俺の衣服に包まったユウが、スピスピと可愛らしく寝息を立てている様子を確認すると、そっと寝室を離れた。


「よりによって今、イアンが捕えられたか…」


収穫祭に向けて収穫や各種出店の調整事に追われ慌ただしく過ごしていたが、こうなってしまえば加速度的にやる事が増える。
いつかはこうなると分かってはいたが、この時期に重なるとは。


「王宮からの呼び出しも、この件で間違いないか……はぁ」


ふぅ、と漏れ出た不満を隠す事なく吐き出すと、王宮へと足を向けた。

この小さな村の村長という立場以外に、とある厄介な肩書きを持つ人間として、有事には王宮からの招集がかかることになっていた。

とはいえ、この真夜中に飛んできた伝令用の魔法道具を、睡魔と多忙を理由に打ち落とさなかったことは褒めてもらいたい。


「まあ、情報収集も兼ねて行ってくるか」


……オスティア国には外交的な問題がある。

陸が広く続くこの世界、近隣諸国には山岳が多く、平野の数も少ない。

海に面した国はあるにはあるが、魔族の巣窟になっていたり、変動の激しい気候によって潮位が安定しないため、そのどれもが上手く機能していなかった。

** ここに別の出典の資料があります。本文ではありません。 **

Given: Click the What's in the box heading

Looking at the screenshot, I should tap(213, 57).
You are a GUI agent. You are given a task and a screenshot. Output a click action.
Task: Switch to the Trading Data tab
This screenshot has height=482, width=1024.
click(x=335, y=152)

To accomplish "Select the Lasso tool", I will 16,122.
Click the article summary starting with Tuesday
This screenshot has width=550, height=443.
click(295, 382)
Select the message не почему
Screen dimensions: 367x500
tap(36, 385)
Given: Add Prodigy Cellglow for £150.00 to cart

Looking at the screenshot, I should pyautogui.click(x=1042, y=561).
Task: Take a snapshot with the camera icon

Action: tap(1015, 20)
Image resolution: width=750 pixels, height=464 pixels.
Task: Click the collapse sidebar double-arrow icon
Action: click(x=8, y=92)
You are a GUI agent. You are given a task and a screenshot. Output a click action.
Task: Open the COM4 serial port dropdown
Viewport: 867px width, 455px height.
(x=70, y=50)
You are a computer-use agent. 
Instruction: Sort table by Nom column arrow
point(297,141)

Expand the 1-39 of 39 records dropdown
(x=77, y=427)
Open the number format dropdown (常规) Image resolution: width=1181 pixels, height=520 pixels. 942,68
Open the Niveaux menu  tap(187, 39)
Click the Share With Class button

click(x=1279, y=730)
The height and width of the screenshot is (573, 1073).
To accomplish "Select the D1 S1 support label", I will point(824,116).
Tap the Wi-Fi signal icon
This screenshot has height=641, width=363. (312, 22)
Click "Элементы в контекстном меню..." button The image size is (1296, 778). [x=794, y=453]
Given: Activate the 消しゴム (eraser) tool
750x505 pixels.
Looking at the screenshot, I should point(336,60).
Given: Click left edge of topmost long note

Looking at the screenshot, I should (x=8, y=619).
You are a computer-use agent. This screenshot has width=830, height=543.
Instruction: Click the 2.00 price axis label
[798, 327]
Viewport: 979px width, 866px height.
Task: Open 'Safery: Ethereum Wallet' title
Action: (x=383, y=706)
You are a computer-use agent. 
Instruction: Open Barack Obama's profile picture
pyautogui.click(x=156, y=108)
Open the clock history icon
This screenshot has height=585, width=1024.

オスティア国は、その中でも珍しく広範囲に渡り海に面し、気候も穏やかで幾つもの港が街として栄える結果となった。

珍しくも海運で栄えた国は、その経済的な優位性が仇となり、一度戦争が起きればその土地と商圏をせしめようと、様々な理由をつけてこの国に因縁を付けに来る。

オスティア国は諸外国から自身を守るために、強力な戦力を有する必要があった。

そんな折、今から15年程前にオスティア国と他国との境界線上に生まれたのが、好戦的な魔族の軍勢の<支配域>だった。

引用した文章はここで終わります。